■ **YOUR GOAL**
Each of the entries below is to be written out exactly, and the images skipped.

■ **SUPPLIED RECORDS**
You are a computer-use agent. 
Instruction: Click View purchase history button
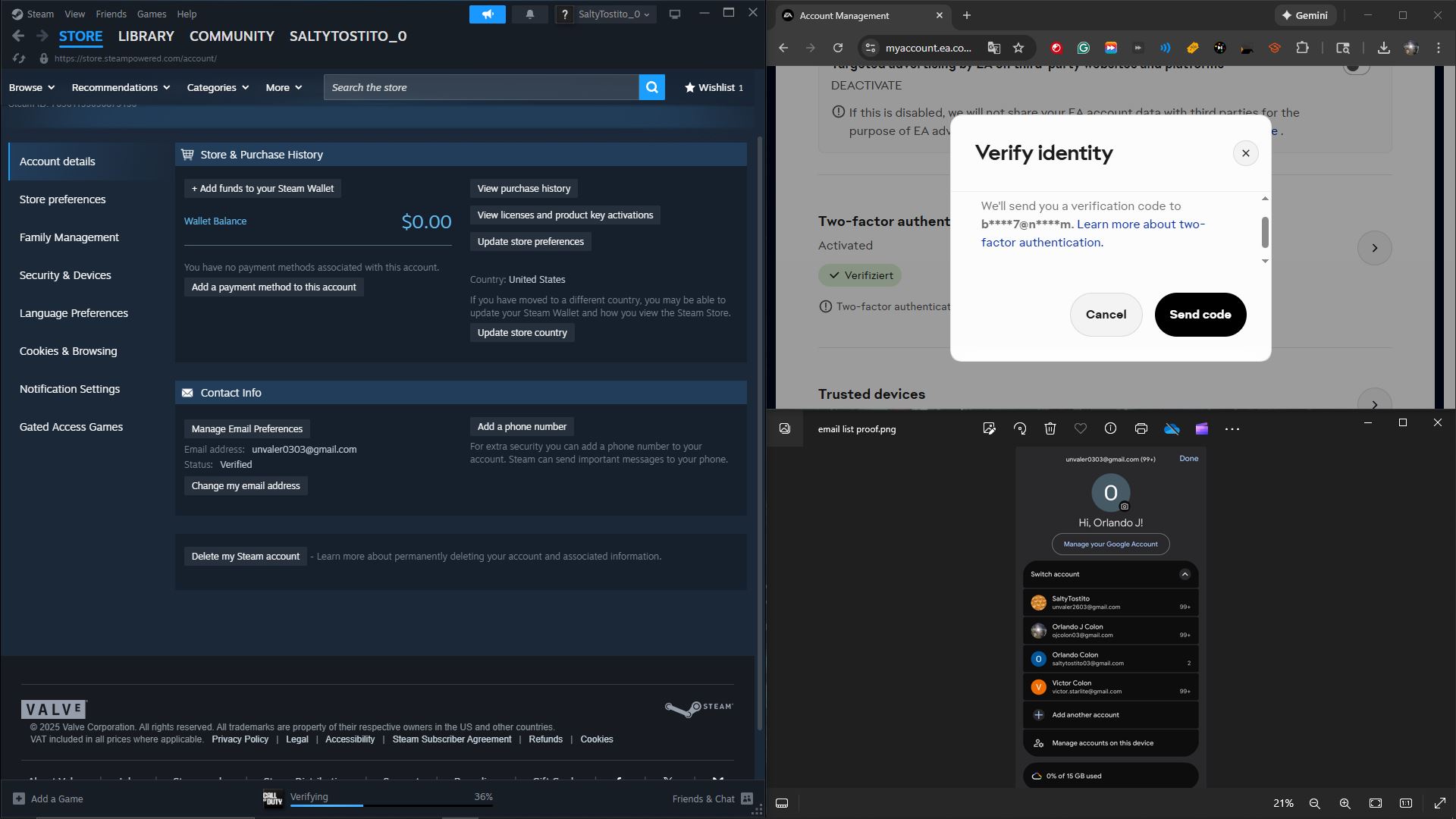coord(523,189)
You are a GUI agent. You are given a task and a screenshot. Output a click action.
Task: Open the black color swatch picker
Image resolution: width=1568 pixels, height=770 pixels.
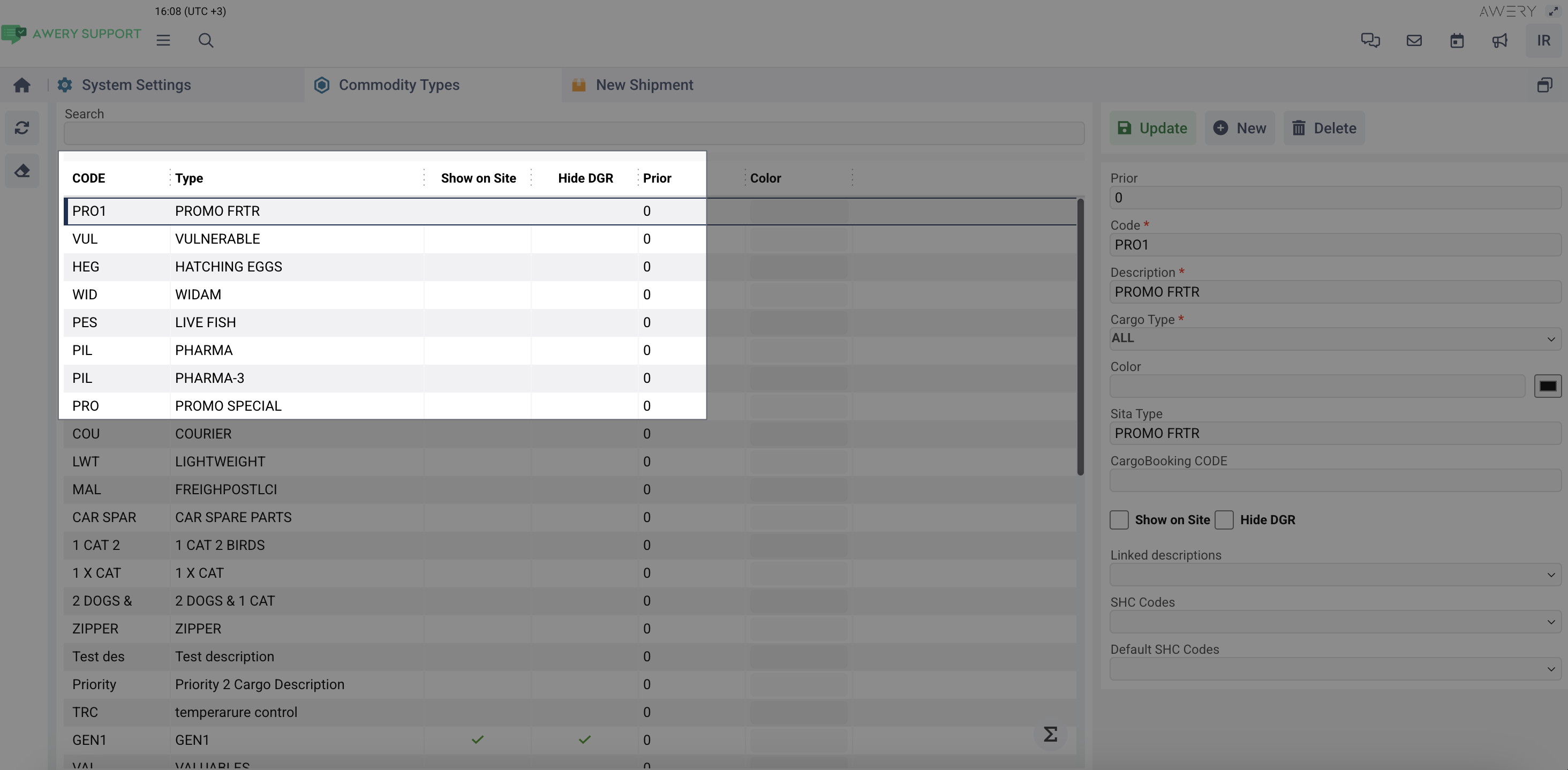[1547, 386]
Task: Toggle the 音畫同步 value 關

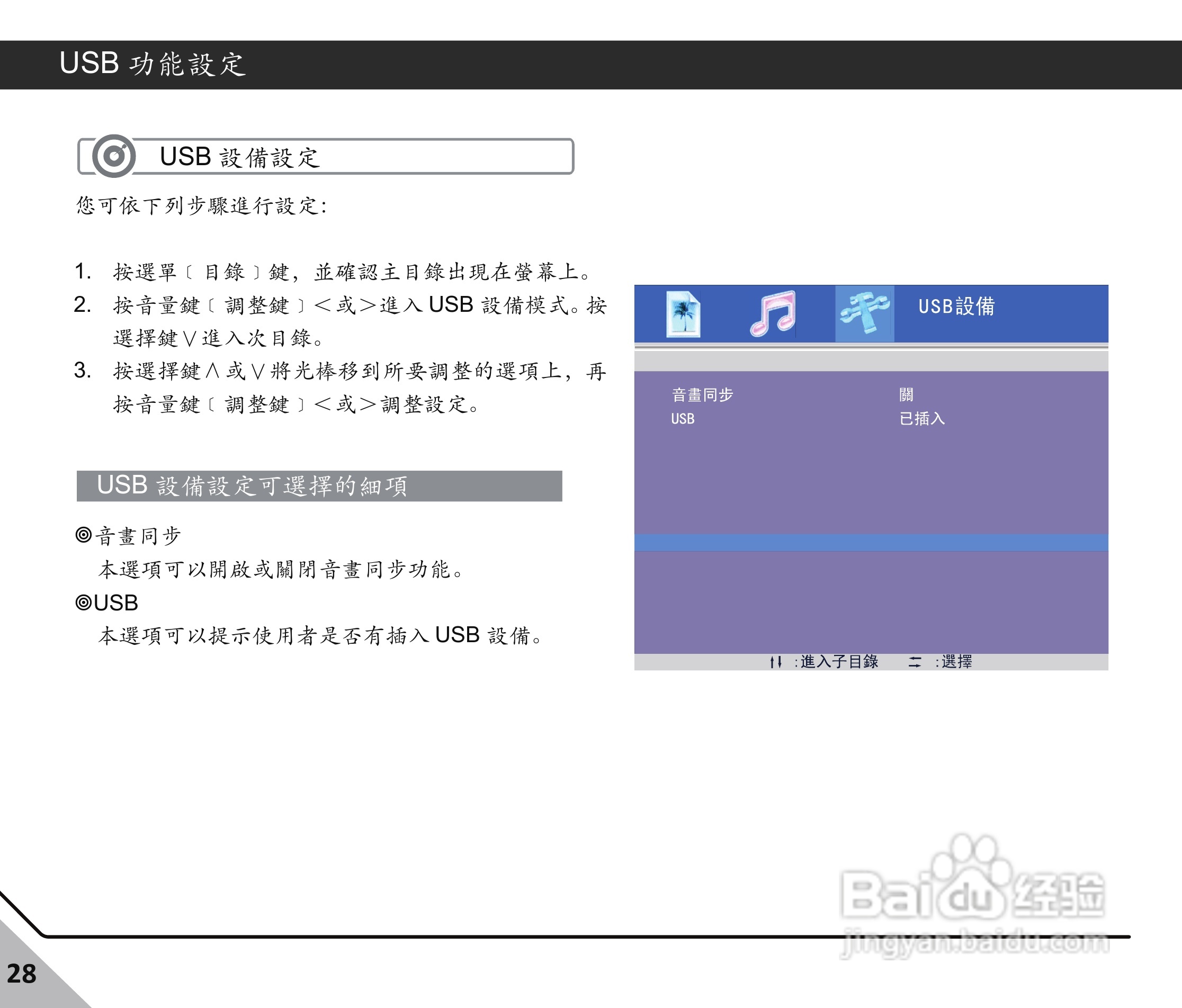Action: pos(906,394)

■ **COMPLETED TASK**
You are a computer-use agent. 
Instruction: Click View purchase history button
coord(523,189)
You are a GUI agent. You are given a task and a screenshot. Output a click action.
Task: Open the black color swatch picker
Image resolution: width=1568 pixels, height=770 pixels.
[1547, 386]
Task: Toggle the 音畫同步 value 關

Action: pos(906,394)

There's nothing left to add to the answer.